BEGIN Records to process

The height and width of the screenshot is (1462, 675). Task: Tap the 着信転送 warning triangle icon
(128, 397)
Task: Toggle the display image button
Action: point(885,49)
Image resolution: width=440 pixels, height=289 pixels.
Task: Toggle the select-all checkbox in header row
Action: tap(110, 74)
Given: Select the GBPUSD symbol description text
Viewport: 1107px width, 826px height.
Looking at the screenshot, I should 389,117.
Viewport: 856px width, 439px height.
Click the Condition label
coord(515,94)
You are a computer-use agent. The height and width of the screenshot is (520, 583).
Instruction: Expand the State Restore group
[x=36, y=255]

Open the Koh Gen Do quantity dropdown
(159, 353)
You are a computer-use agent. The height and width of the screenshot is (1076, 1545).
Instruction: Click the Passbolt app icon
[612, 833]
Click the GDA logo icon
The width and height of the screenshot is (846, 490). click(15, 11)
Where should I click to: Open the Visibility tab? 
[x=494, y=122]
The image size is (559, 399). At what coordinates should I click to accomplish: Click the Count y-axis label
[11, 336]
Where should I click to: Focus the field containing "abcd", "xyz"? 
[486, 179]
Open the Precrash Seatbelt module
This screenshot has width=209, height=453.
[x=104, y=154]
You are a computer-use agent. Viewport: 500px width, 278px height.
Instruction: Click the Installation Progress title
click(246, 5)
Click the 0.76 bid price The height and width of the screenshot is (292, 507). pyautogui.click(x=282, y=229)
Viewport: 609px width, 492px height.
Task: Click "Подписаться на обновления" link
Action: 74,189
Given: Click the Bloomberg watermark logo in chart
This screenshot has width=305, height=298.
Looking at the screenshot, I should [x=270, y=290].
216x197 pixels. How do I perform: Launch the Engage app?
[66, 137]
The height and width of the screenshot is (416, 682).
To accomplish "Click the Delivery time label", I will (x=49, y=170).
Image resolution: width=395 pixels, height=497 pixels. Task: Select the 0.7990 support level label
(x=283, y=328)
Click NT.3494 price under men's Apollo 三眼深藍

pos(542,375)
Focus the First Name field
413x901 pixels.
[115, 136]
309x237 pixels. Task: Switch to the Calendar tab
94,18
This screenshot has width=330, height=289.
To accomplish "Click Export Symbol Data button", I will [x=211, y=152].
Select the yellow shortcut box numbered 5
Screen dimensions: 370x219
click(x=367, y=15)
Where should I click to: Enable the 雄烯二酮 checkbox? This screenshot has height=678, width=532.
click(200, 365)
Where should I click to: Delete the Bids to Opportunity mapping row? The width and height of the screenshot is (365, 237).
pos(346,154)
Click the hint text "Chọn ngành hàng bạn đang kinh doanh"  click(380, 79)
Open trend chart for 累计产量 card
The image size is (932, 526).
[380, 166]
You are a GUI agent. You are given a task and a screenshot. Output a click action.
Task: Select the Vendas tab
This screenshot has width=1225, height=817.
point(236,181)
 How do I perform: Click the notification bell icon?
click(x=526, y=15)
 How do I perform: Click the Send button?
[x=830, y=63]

END Records to process

Task objective:
Among the records above, a stretch begins at the line containing "The height and width of the screenshot is (416, 682)." and ends at the line containing "This screenshot has width=330, height=289.". Restate that stretch word for word, and nothing else.

Solution to this problem:
The height and width of the screenshot is (416, 682).
To accomplish "Click the Delivery time label", I will (x=49, y=170).
Image resolution: width=395 pixels, height=497 pixels. Task: Select the 0.7990 support level label
(x=283, y=328)
Click NT.3494 price under men's Apollo 三眼深藍

pos(542,375)
Focus the First Name field
413x901 pixels.
[115, 136]
309x237 pixels. Task: Switch to the Calendar tab
94,18
This screenshot has width=330, height=289.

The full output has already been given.